A self-help guru is about to become much more widely known, but for all the wrong reasons. Karen Salmansohn, the author of How to Make Your Man Behave in 21 Days or Less Using the Secrets of Successful Dog Trainers, is suing her ex-boyfriend because he just didn't. Behave that is, or even follow up on his alleged promise to support her and the baby she says he fathered through fertility treatments.

The New York Post reports the misbehaving defendant of Salmansohn's suit, Mitchell Leff, allegedly enthusiastically "pursued" the author, wished to start a family with her and promised to support her during her pregnancy and after their baby was born. But, within 24 hours of Salmansohn becoming pregnant, Leff had a change of "heart" and decided he no longer wanted to father a second family.

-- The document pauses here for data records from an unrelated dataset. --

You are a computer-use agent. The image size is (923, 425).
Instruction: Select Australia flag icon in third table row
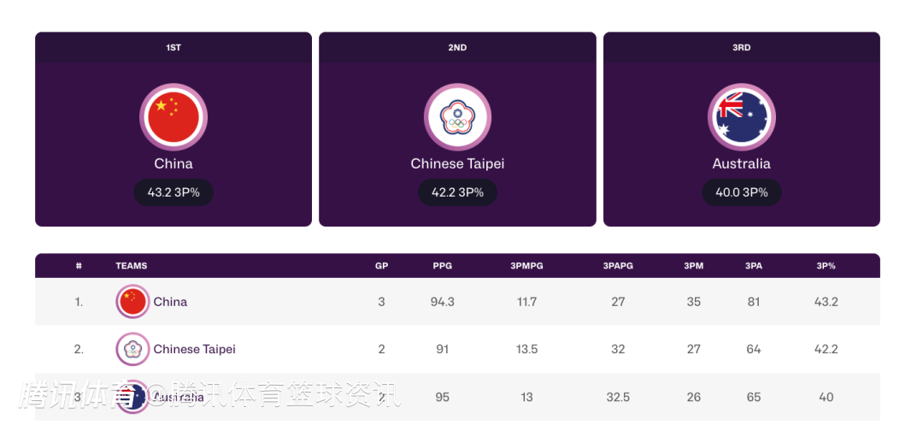tap(132, 397)
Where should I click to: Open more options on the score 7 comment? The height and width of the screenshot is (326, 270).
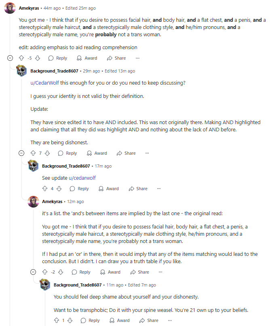pos(148,153)
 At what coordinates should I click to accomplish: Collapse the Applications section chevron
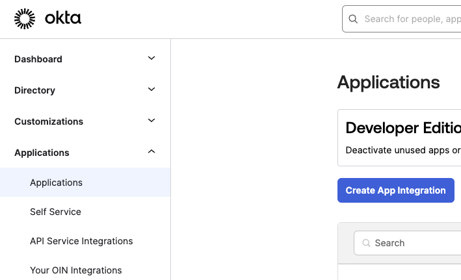click(151, 151)
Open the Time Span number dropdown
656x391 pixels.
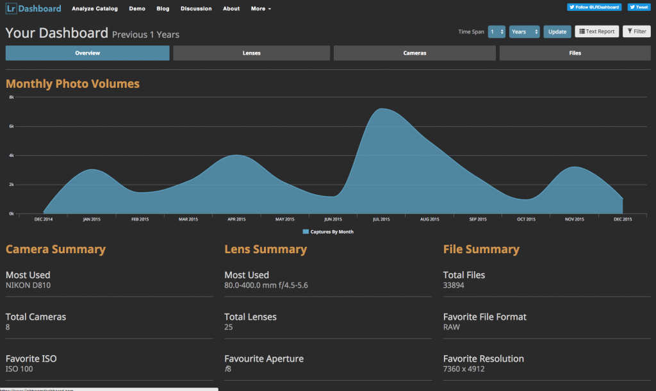pos(496,31)
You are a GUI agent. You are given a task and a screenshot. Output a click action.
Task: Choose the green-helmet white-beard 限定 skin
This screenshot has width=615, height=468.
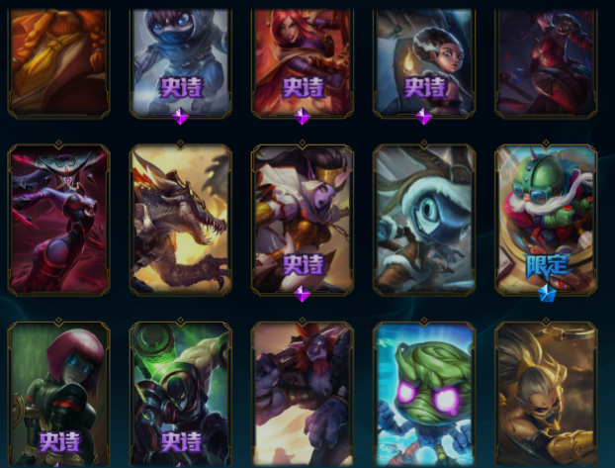click(x=546, y=220)
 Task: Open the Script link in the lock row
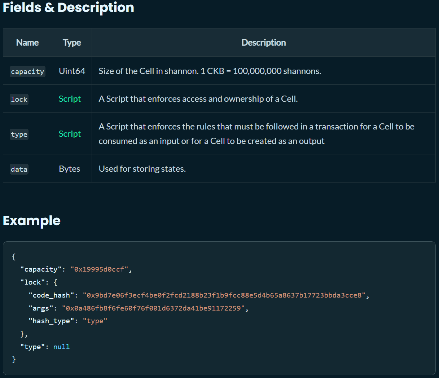tap(70, 99)
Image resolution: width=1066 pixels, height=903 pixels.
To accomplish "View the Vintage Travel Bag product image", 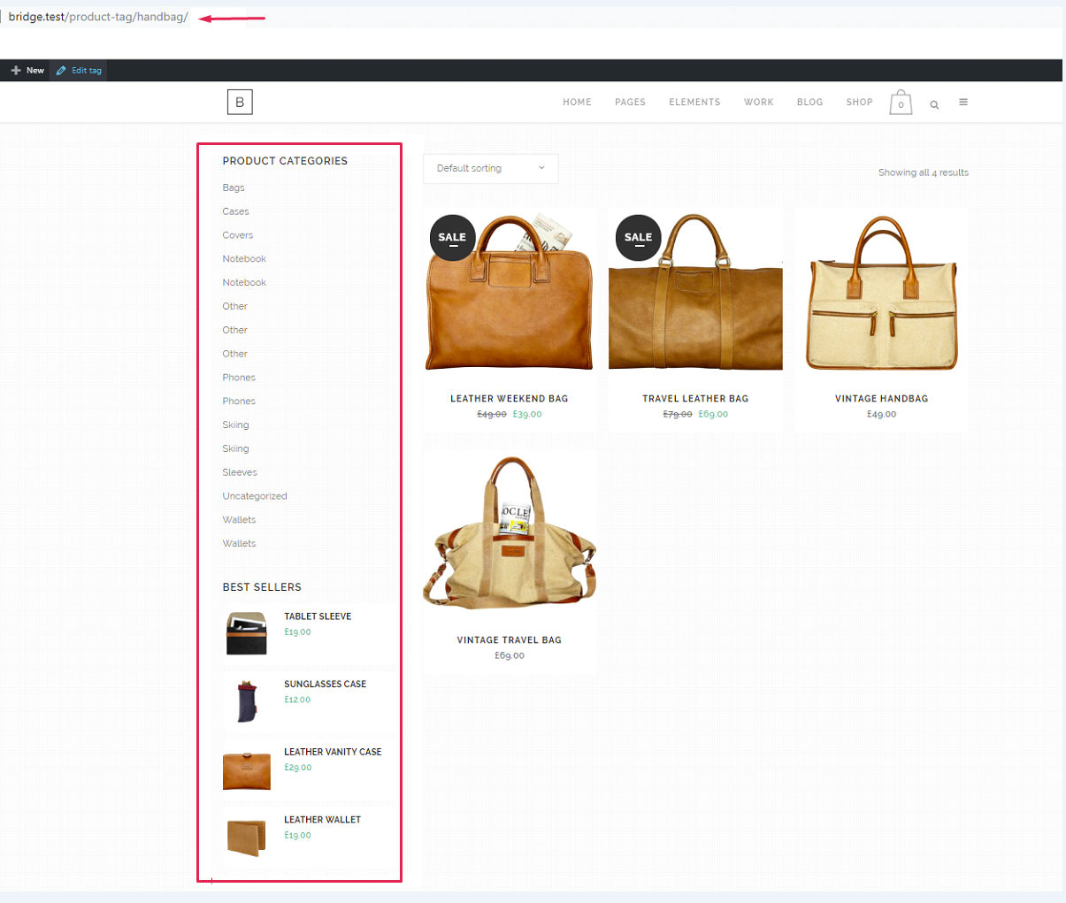I will (510, 534).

Salmansohn told the Post there were "no red flags" to alert her to Leff's potential to change quickly from prince back into frog. One flag she must have missed was that Leff told Salmansohn he was "almost" divorced. Non-existent red flag number two, Leff proposed after a courtship of a few weeks. Indeed, there was just no indication that this was not a loyal, upstanding guy. Unseen red flag number three, the supposedly successful "laundromat king" actually earned much of his money by being a bookie for the last 30 years. But our intrepid expert missed that one as well. 

As to the suit, the plaintiff is seeking to hold Leff to the promises he made to pay for medical expenses and everything needed to prepare the Salmansohn's home for a baby as well as allegedly promising to support her in excess of the $150,000 she typically made during a year while she was pregnant and taking care of the baby. If paternity can be proven, Salmansohn should have no difficulty securing support for her child. 

What she probably can't recover for in court, however, is the damage Leff did to the self-help "expert's" image as someone who might actually be in a position to offer advice. After all, would you buy a book entitled the Prince Harming Syndrome from the gal who got taken by one after writing it?